→ Required action
Wherever a line of the records contains "agent", copy that line.

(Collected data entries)
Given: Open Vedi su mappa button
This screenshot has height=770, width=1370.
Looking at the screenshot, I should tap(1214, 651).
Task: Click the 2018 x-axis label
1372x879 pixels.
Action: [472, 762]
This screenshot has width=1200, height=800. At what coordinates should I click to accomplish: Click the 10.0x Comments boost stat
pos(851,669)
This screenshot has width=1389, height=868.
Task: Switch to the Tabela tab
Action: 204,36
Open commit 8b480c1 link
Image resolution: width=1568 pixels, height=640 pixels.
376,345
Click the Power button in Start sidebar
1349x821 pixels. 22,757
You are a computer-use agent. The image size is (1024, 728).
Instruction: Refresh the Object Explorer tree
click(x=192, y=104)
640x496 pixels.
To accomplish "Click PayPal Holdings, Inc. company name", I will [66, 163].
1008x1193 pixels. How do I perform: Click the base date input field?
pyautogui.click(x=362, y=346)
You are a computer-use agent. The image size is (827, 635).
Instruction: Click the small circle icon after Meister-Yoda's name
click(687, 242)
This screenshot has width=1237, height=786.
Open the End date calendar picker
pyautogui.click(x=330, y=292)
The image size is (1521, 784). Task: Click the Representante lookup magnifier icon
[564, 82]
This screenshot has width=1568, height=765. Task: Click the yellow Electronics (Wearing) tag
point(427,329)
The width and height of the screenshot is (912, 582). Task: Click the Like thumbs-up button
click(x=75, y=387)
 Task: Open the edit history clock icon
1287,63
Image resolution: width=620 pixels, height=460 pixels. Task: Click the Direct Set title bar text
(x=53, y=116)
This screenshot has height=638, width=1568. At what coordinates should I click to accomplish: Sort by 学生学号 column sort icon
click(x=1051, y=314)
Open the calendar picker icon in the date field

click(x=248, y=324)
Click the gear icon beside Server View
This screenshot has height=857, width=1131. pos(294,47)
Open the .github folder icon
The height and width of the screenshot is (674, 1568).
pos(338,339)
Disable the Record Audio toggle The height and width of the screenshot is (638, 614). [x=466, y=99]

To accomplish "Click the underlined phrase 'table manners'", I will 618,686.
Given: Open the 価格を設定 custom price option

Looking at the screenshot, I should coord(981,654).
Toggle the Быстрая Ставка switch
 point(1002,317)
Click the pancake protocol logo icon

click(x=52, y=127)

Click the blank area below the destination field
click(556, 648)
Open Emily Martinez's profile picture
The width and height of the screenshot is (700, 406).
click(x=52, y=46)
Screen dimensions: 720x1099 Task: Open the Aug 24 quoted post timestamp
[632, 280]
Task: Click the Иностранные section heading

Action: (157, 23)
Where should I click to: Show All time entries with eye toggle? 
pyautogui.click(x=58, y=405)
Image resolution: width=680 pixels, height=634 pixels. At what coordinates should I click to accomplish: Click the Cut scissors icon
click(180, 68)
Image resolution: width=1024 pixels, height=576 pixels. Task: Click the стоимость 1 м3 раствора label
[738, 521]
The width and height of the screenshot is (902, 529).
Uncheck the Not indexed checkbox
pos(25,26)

→ Answer for the task
You are a computer-use agent. The image size is (1024, 728).
You are a computer-use agent. The image size is (827, 635).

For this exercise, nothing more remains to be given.